## TASK TO COMPLETE
Return verbatim every line from the one containing "You are a computer-use" through the final line, leaving out the pictures.

## EXERCISE INPUTS
►

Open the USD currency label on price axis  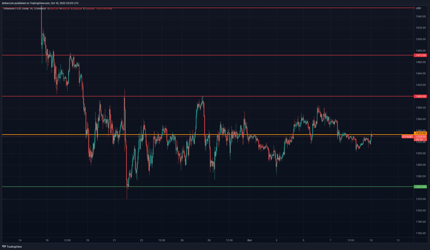pyautogui.click(x=418, y=8)
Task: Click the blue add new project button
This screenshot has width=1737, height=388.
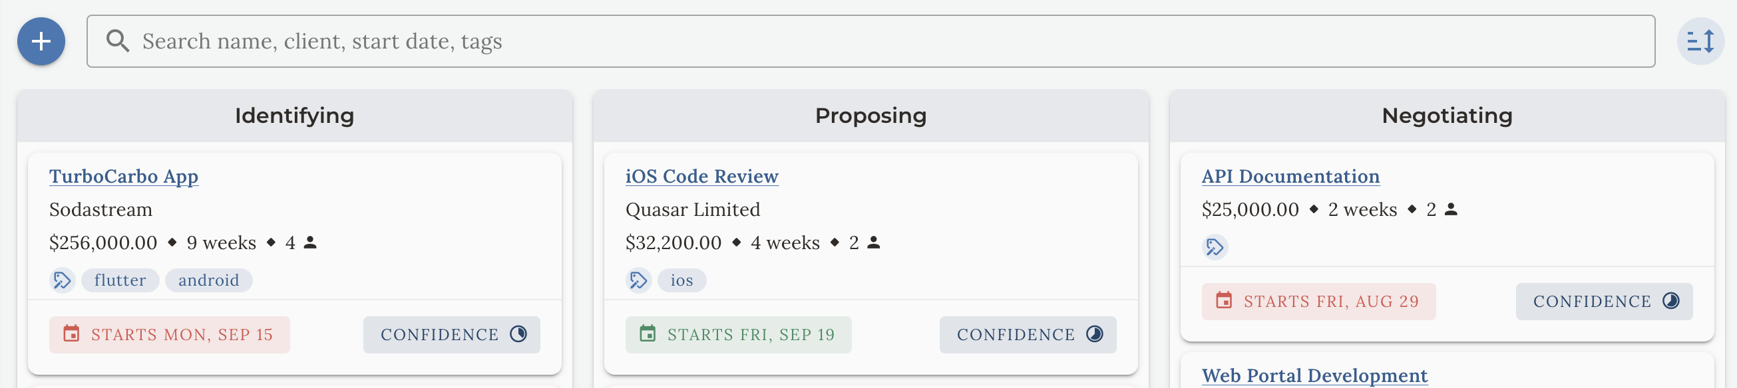Action: (x=41, y=41)
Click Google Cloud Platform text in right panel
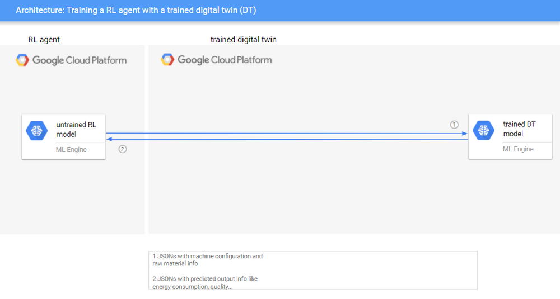This screenshot has width=560, height=299. [x=225, y=60]
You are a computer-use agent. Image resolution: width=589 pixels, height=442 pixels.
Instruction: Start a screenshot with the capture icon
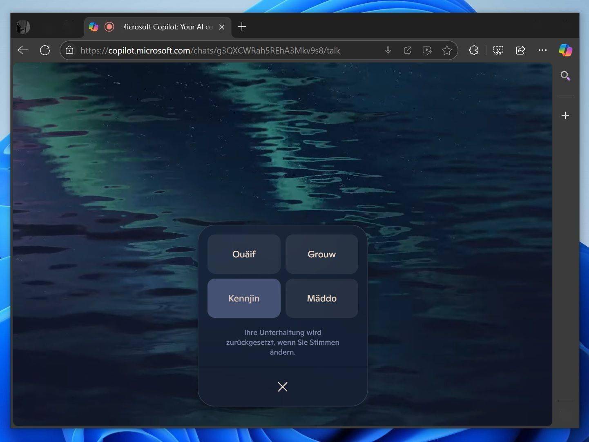tap(498, 50)
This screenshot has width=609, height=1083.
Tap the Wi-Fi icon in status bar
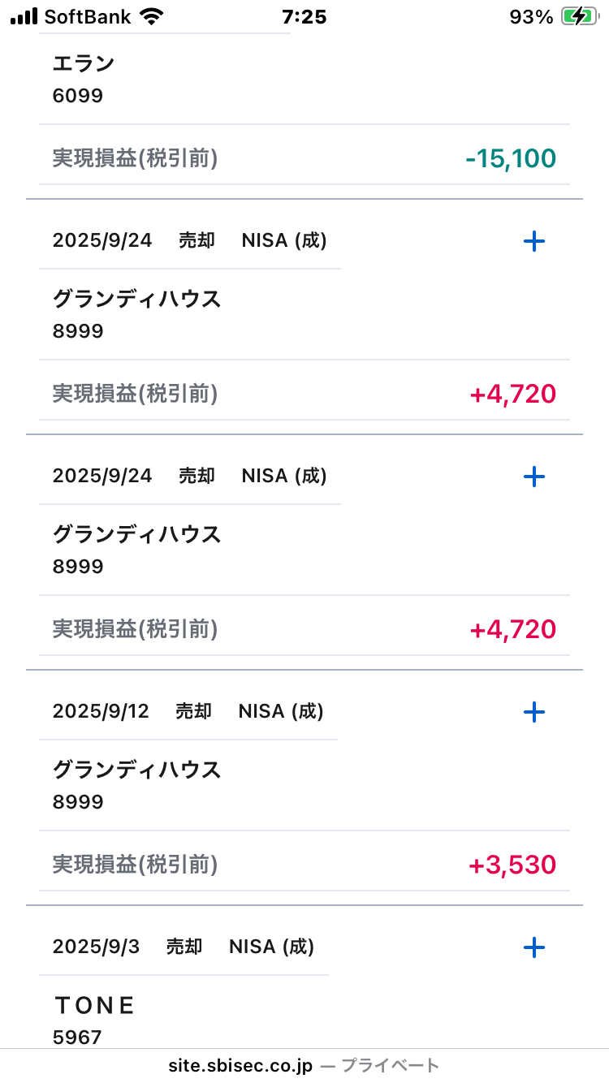pyautogui.click(x=150, y=17)
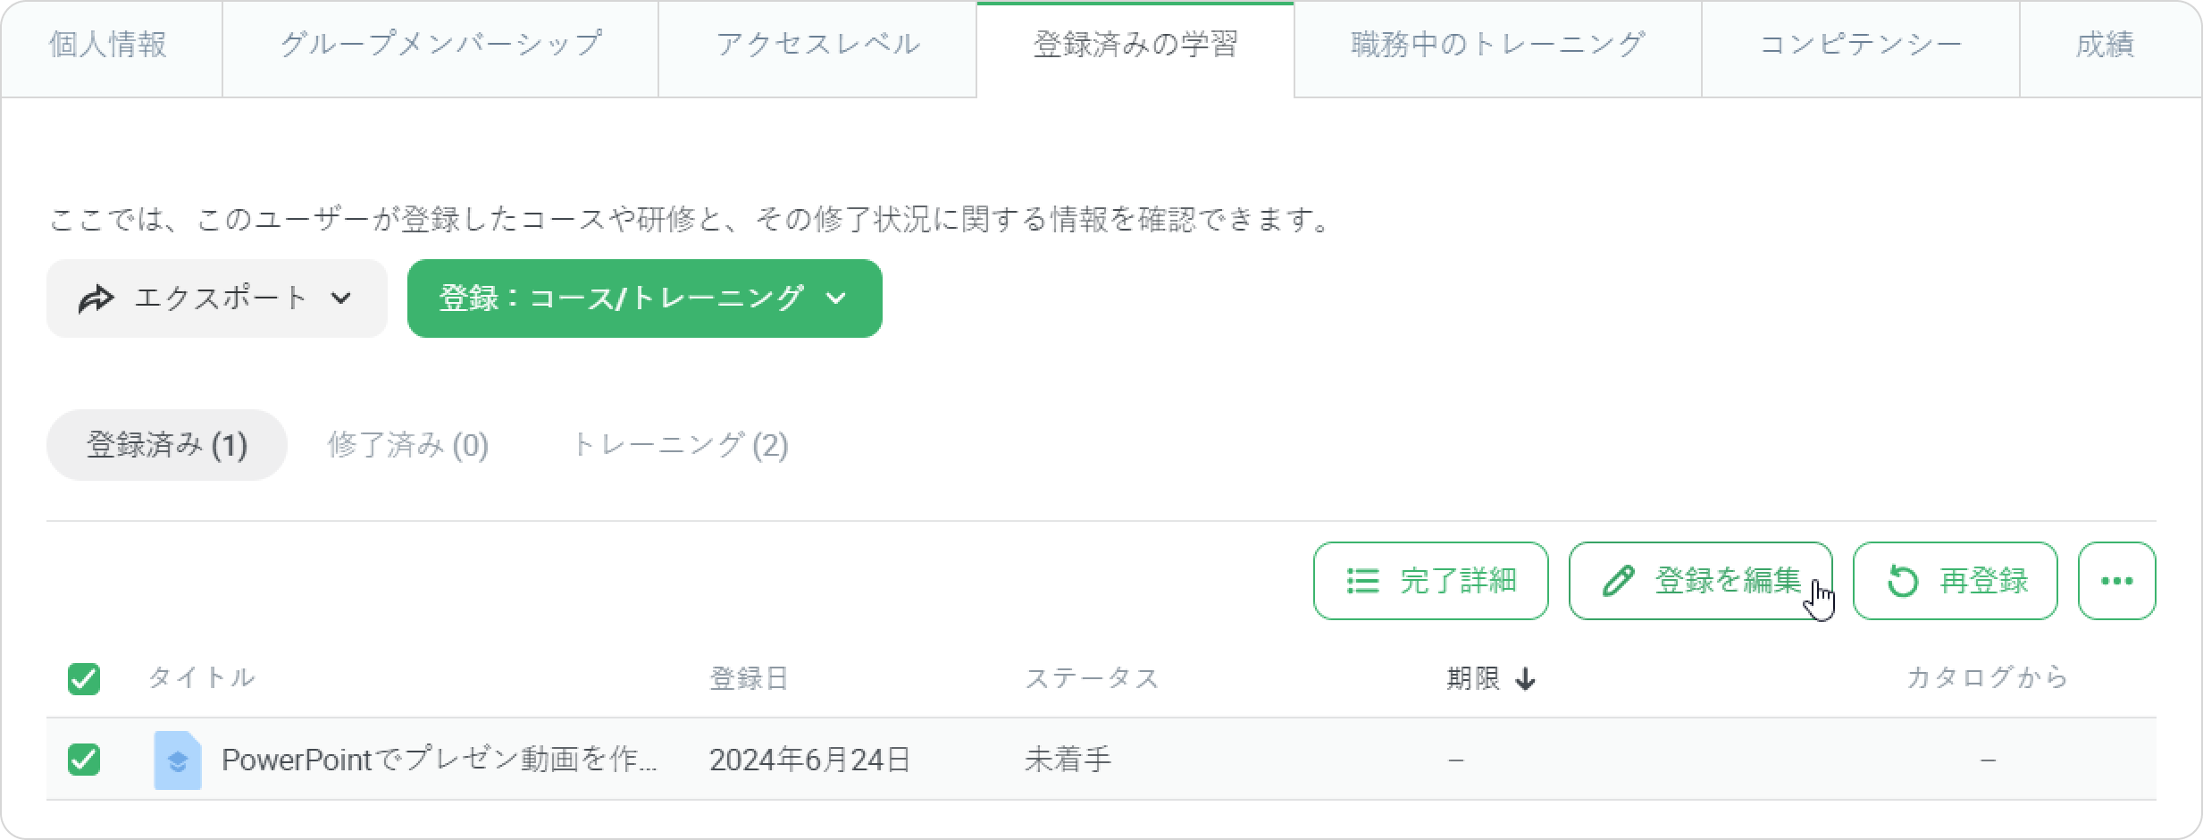2203x840 pixels.
Task: Show the トレーニング (2) list
Action: pos(679,445)
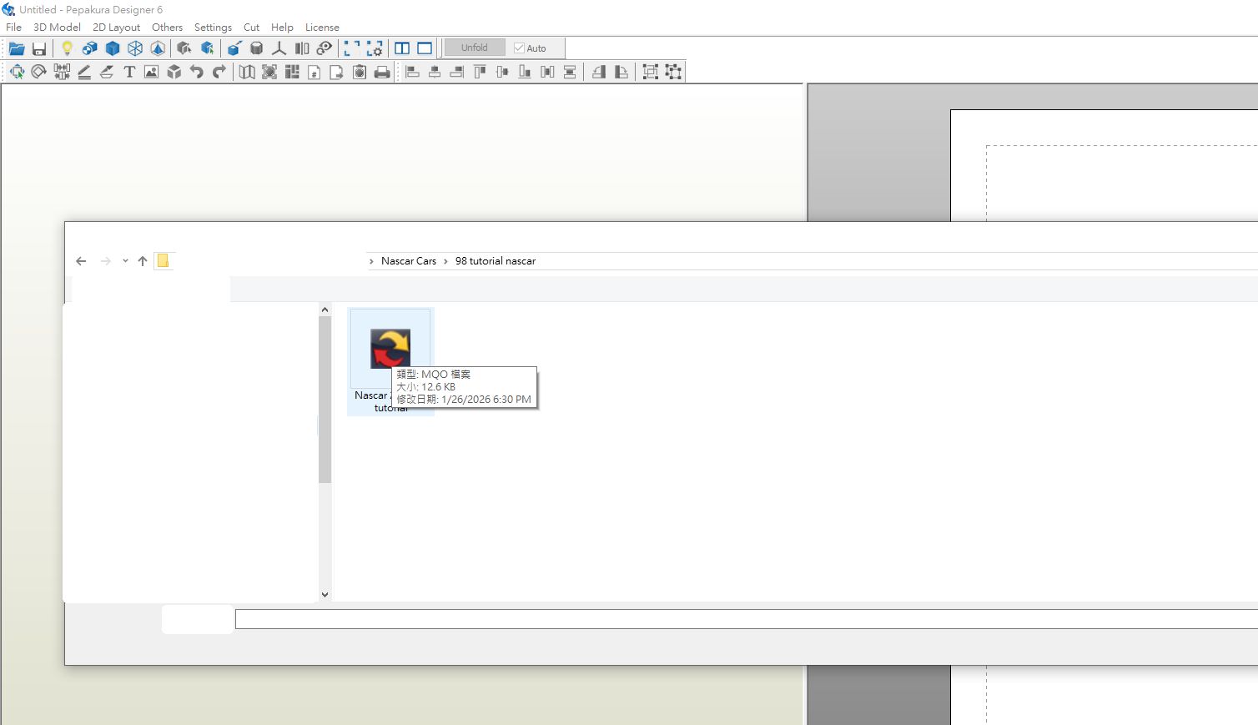Open recent locations dropdown arrow in dialog

point(125,261)
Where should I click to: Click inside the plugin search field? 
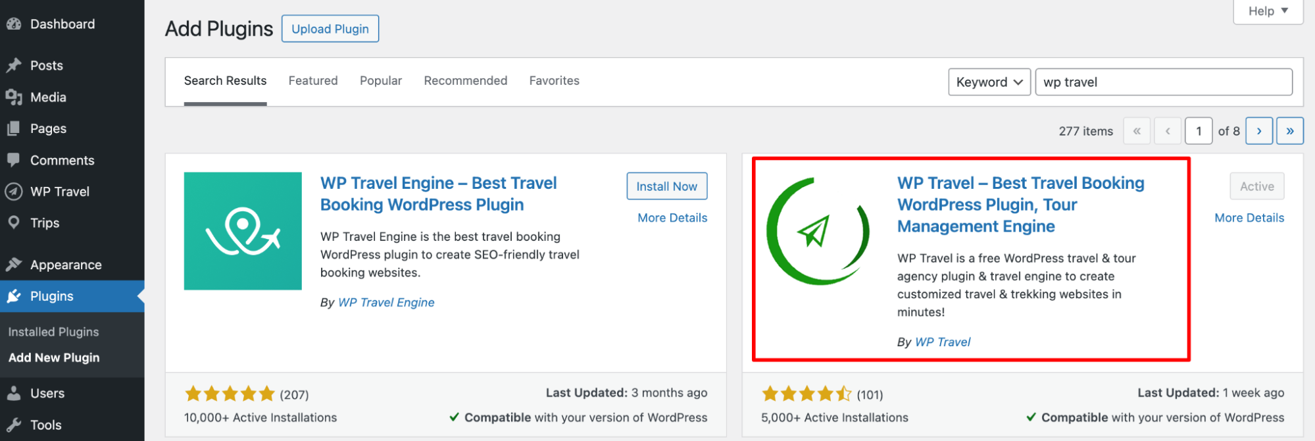1163,82
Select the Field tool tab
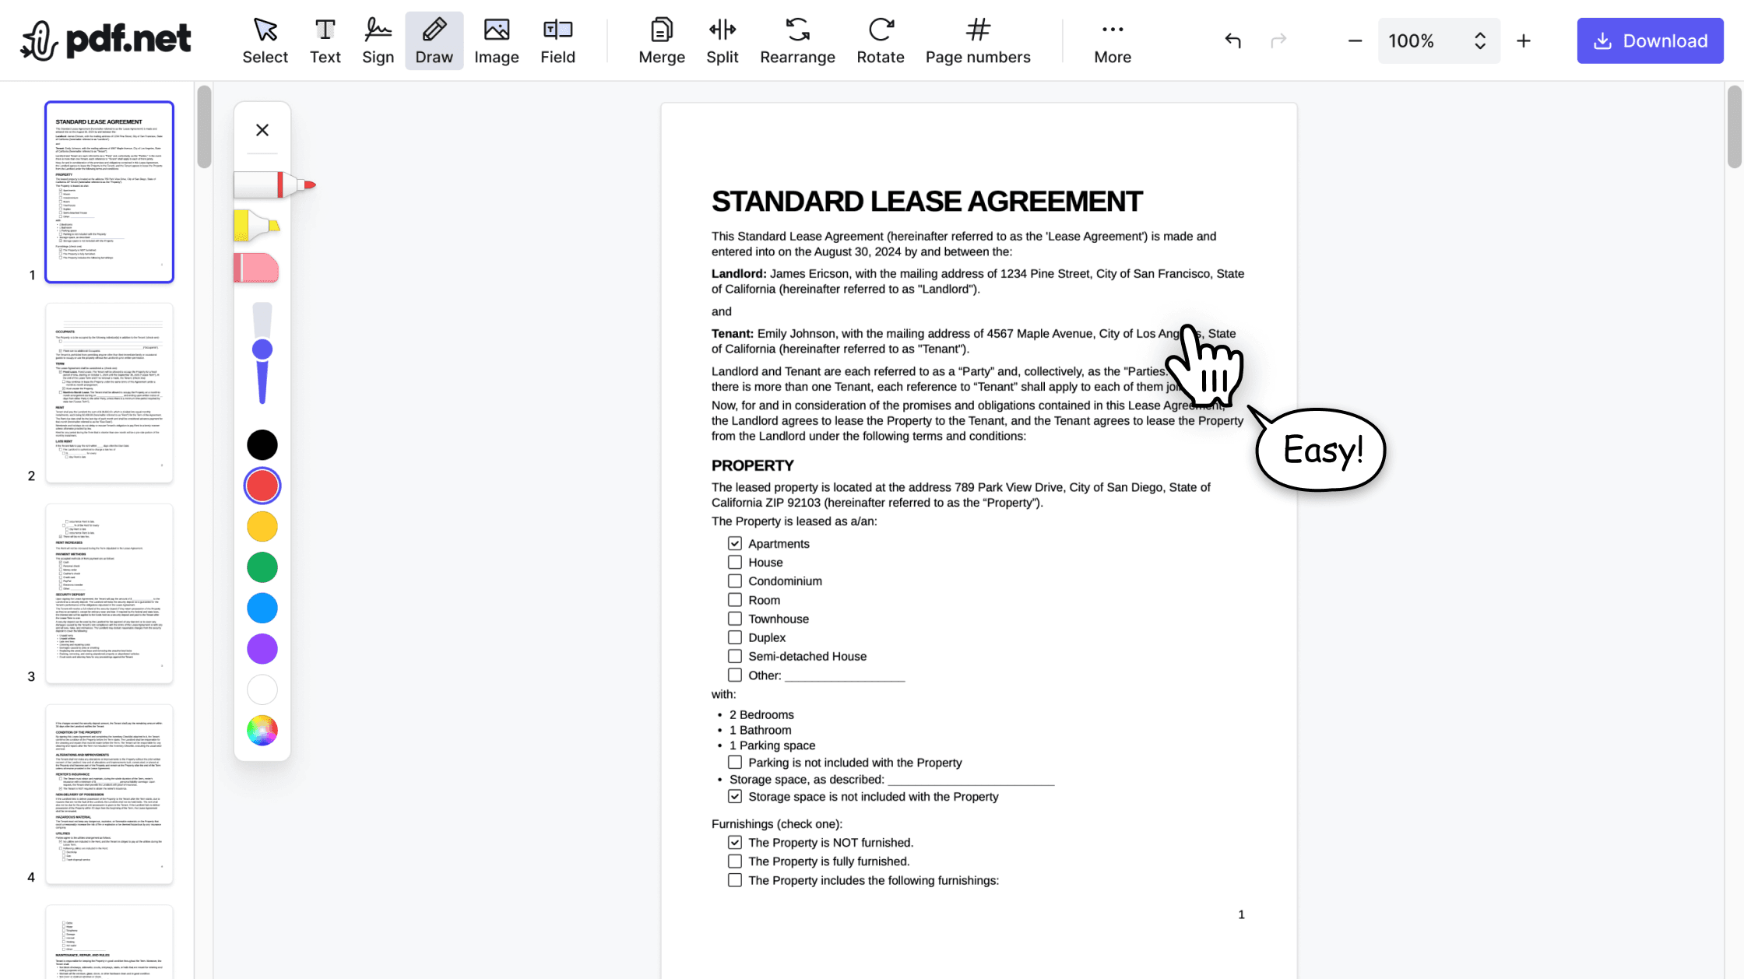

◄

## RESULT OF THE EXERCISE
You are a computer-use agent. Image resolution: width=589 pixels, height=442 pixels.
Instruction: Start a screenshot with the capture icon
tap(498, 50)
This screenshot has width=609, height=1083.
Tap the Wi-Fi icon in status bar
pyautogui.click(x=150, y=17)
2203x840 pixels.
Task: Show the トレーニング (2) list
Action: pos(679,445)
Open recent locations dropdown arrow in dialog

point(125,261)
Where should I click to: Click inside the plugin search field? 
1163,82
Select the Field tool tab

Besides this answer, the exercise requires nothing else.